Please reproduce, character for character, the stretch of the material from the line containing "Click the Tianyancha logo" through the end of the material.

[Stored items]
<<<<

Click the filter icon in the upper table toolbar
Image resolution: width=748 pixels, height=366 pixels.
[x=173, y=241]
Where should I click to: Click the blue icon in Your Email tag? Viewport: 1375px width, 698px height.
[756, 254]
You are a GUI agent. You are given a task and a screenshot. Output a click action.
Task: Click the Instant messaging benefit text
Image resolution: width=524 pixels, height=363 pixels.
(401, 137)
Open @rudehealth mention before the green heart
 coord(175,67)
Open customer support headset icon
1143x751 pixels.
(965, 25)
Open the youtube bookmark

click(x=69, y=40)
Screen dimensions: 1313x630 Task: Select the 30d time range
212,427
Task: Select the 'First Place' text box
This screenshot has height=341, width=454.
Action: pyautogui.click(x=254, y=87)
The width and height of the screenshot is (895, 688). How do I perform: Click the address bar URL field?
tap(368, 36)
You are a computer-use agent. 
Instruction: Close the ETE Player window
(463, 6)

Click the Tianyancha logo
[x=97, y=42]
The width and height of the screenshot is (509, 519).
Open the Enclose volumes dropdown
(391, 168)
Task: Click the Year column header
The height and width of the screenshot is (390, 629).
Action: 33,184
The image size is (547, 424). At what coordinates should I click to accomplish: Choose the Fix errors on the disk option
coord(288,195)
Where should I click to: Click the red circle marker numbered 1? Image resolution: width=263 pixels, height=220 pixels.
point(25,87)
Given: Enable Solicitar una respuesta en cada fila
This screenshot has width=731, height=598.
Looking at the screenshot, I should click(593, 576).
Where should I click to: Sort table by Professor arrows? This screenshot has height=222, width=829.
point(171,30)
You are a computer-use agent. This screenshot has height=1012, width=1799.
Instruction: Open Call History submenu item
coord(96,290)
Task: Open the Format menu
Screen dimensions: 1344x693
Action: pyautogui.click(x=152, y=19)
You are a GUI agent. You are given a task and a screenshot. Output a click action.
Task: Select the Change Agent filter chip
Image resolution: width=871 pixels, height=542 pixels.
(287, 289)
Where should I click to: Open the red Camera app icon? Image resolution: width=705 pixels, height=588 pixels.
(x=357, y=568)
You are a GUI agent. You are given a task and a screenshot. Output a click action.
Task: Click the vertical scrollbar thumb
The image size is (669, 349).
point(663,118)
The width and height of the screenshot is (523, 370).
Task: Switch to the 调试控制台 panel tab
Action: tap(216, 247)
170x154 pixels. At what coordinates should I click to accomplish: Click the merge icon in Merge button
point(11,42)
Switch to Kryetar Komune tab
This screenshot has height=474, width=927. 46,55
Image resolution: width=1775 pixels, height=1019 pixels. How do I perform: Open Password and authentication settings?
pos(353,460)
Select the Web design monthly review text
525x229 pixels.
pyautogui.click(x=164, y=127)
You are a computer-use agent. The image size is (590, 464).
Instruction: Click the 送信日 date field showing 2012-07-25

>>>>

§ **ANSWER BELOW**
Click the Tianyancha logo
[x=97, y=42]
The width and height of the screenshot is (509, 519).
Open the Enclose volumes dropdown
(391, 168)
Task: Click the Year column header
The height and width of the screenshot is (390, 629).
Action: 33,184
The image size is (547, 424). At what coordinates should I click to accomplish: Choose the Fix errors on the disk option
coord(288,195)
Where should I click to: Click the red circle marker numbered 1? Image resolution: width=263 pixels, height=220 pixels.
point(25,87)
Given: Enable Solicitar una respuesta en cada fila
This screenshot has width=731, height=598.
Looking at the screenshot, I should click(593, 576).
Where should I click to: Sort table by Professor arrows? This screenshot has height=222, width=829.
point(171,30)
You are a computer-use agent. This screenshot has height=1012, width=1799.
Instruction: Open Call History submenu item
coord(96,290)
Task: Open the Format menu
Screen dimensions: 1344x693
Action: pyautogui.click(x=152, y=19)
You are a GUI agent. You are given a task and a screenshot. Output a click action.
Task: Select the Change Agent filter chip
Image resolution: width=871 pixels, height=542 pixels.
(287, 289)
Where should I click to: Open the red Camera app icon? Image resolution: width=705 pixels, height=588 pixels.
(x=357, y=568)
You are a GUI agent. You are given a task and a screenshot. Output a click action.
Task: Click the vertical scrollbar thumb
The image size is (669, 349).
point(663,118)
The width and height of the screenshot is (523, 370).
Task: Switch to the 调试控制台 panel tab
Action: tap(216, 247)
170x154 pixels. At what coordinates should I click to accomplish: Click the merge icon in Merge button
point(11,42)
Switch to Kryetar Komune tab
This screenshot has height=474, width=927. 46,55
Image resolution: width=1775 pixels, height=1019 pixels. How do I perform: Open Password and authentication settings?
pos(353,460)
Select the Web design monthly review text
525x229 pixels.
pyautogui.click(x=164, y=127)
You are a computer-use agent. The image size is (590, 464).
Instruction: Click the 送信日 date field showing 2012-07-25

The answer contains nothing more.